▶ _WHAT THE EXERCISE ASKS_:
Return every line of the entries that includes the word "computer".

MATERIAL FOR THIS EXERCISE Start Marker

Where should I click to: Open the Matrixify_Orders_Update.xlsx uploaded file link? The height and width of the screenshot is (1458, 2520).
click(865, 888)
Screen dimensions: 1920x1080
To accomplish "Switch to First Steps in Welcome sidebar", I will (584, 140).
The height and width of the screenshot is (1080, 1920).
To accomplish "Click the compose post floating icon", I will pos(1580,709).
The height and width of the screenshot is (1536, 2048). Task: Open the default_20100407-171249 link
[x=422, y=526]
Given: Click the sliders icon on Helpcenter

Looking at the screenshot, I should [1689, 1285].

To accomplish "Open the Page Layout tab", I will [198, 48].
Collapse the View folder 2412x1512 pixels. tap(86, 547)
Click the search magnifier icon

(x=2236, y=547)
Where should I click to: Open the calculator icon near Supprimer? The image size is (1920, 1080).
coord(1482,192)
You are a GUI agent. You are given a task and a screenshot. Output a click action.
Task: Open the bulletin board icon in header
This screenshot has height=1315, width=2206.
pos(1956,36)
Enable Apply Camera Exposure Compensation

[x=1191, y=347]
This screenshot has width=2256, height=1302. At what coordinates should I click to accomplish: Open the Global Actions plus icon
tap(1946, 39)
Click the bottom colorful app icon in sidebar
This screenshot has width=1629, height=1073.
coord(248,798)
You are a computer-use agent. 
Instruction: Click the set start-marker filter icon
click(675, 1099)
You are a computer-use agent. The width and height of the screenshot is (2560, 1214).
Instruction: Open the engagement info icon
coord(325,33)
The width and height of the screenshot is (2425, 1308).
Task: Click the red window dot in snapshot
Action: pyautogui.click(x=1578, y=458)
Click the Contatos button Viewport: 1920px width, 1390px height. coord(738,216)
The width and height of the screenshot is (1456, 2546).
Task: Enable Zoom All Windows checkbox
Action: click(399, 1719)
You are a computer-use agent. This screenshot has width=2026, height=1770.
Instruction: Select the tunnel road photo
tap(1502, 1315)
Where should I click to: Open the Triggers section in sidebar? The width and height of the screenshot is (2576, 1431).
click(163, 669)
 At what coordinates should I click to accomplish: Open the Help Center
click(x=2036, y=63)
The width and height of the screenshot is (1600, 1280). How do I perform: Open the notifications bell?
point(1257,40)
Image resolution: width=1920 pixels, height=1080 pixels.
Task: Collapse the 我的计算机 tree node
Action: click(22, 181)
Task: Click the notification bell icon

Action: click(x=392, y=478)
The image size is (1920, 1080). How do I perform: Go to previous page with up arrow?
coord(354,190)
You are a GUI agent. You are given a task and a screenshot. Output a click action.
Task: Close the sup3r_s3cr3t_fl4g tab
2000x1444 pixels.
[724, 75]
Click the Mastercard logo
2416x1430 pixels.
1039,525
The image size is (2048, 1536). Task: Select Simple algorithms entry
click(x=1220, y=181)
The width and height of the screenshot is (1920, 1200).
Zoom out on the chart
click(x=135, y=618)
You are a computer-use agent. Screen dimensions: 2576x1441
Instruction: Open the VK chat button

MATERIAL FOR THIS EXERCISE End Marker

▶ _RESPONSE_:
You are a computer-use agent. 
You are a computer-use agent. The width and height of the screenshot is (2560, 1214).
You are a computer-use agent. This screenshot has width=2026, height=1770.
You are a computer-use agent. Screen dimensions: 2576x1441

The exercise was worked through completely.